I. Je chanterais avec une joie très grande, si j'avais un sujet de chanson; mais je ne suis aucunement content de l'amour, et je n'oserais m'en plaindre, tant je crains ma douce amie. Et donc, de quoi chanterai-je, puisque je n'en dirai ni du mal ni du bien?
II. · Parle Christ! Je ne le sais pas encore, à moins que je n'en(1) tire un sujet; car la plainte ne me convient point.
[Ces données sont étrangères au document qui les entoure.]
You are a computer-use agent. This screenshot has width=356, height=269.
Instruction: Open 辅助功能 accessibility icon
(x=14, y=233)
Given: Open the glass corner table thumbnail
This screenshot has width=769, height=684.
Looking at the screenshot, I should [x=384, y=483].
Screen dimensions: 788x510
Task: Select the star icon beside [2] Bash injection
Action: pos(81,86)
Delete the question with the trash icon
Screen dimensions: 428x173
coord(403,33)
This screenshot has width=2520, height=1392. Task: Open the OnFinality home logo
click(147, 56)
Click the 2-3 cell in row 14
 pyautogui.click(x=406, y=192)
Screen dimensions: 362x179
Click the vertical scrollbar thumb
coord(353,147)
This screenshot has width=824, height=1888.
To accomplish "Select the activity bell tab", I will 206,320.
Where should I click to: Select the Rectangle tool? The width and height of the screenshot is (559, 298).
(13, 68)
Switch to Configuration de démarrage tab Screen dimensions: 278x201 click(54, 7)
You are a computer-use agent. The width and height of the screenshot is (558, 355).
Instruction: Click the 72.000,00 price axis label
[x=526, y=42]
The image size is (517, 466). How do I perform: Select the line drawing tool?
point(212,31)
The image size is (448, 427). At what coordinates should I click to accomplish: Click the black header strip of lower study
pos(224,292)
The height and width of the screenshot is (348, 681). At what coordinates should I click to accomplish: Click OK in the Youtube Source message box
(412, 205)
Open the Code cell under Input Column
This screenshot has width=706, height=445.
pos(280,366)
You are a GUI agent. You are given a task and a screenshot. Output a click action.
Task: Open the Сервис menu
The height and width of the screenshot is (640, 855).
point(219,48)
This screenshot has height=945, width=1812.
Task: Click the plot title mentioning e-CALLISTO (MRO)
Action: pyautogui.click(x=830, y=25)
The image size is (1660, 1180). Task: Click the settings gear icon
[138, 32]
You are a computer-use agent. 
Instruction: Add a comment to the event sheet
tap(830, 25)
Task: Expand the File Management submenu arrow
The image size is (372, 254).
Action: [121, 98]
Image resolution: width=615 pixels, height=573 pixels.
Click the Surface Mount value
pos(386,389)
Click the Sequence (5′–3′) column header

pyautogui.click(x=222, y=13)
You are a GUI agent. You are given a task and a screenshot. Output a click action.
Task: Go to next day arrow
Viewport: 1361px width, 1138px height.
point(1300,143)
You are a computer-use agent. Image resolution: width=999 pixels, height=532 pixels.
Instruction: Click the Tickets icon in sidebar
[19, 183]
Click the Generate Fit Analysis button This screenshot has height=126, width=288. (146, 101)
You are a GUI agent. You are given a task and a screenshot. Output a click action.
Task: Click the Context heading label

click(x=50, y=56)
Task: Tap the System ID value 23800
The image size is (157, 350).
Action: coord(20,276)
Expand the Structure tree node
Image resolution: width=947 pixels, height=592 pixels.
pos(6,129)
Et la louange? - Comment en ferais-je des louanges, si elle ne m'en fournit le juste motif? J'ai beau dire: je sais bien que je ne tire aucun profit de l'amour.
III. Au contraire: plus j'implore la pitié de ma dame, plus elle est froide et cruelle envers moi. Et je sais bien pourquoi mon cœur supporte la sé paration (et je ne dis pas une folie): c'est qu'un an [d'attente] a moins de poids qu'un jour [de bonheur une fois. la séparation finie]. C'est pourquoi je me suis mis à attendre si jamais je trouverai ce jour de bonheur.
IV. Et je ne m'en repentirais jamais, si Amour ne m'obsédait pas tant.(2) Pourquoi, alors, est-ce que je ne m'arrête pas? Car fou est celui qui ne s'amende. - A quoi bon m'amender maintenant? Je l'aurai ou je mourrai, mais je ne renoncerai jamais à elle.
V. Chaque jour se perfectionne celle qui me retient auprès d'elle. Et par quoi me retient-elle? - Par son aimable compagnie. - Mais oui, ce pendant j'en voudrais davantage, cela ne me suffit pas. - Et pourquoi
en veux-je davantage? - Parce qu'elle se montre agréable envers moi.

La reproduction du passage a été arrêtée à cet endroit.